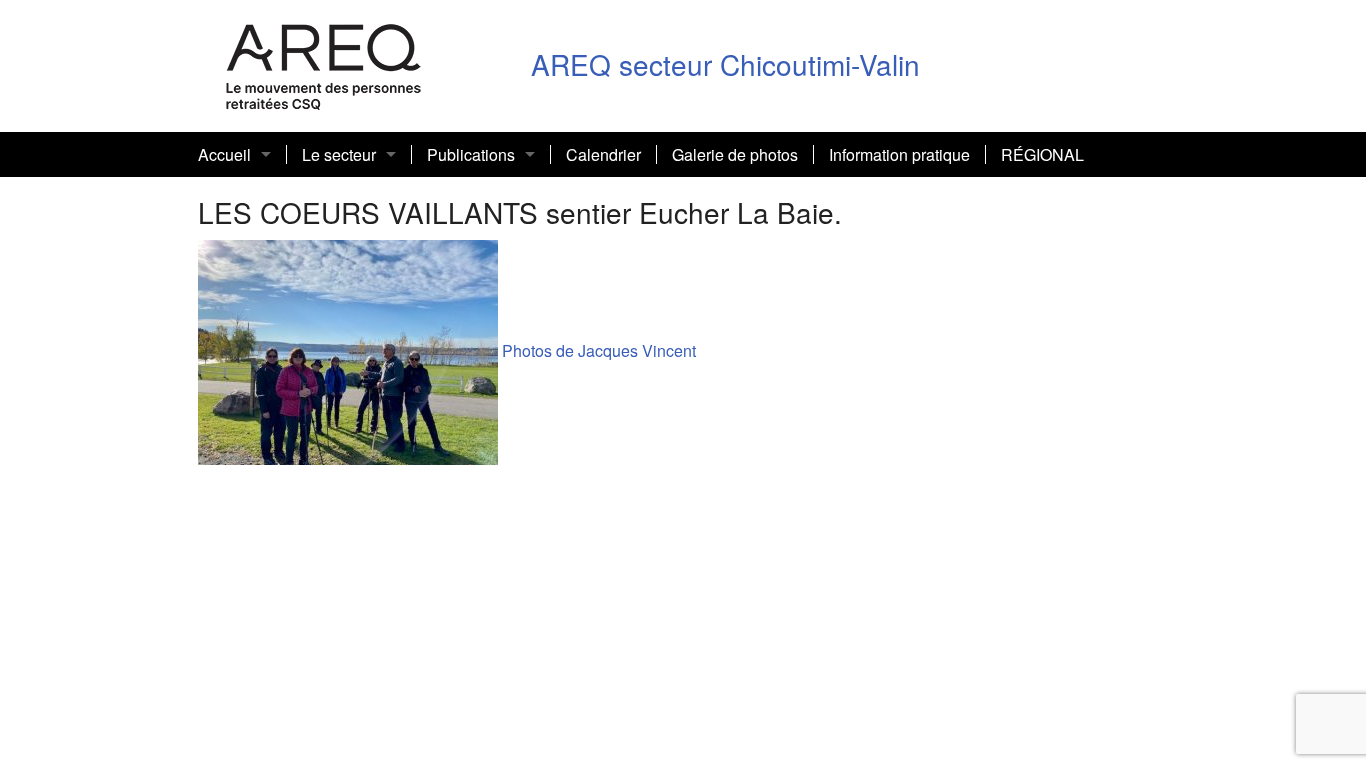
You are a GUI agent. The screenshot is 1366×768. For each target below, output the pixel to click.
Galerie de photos (735, 154)
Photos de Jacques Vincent (597, 350)
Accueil (224, 154)
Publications (471, 154)
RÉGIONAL (1042, 154)
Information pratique (899, 154)
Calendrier (603, 154)
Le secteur (339, 154)
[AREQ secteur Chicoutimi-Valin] (324, 63)
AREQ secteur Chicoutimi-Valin (725, 64)
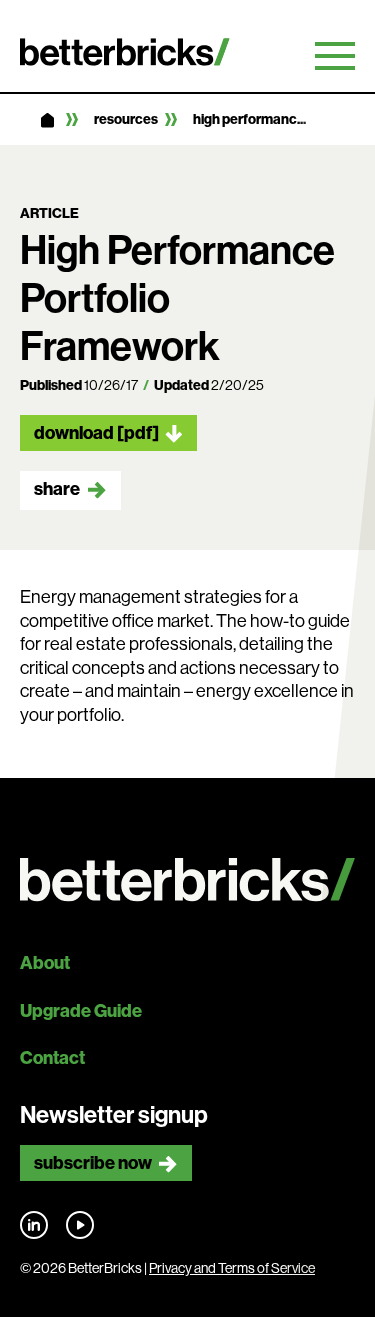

▸ **Task requirements**:
Where a line of the records holds the word "AREQ", copy that line.

▸ **Response to the task**:
[AREQ secteur Chicoutimi-Valin] (324, 63)
AREQ secteur Chicoutimi-Valin (725, 64)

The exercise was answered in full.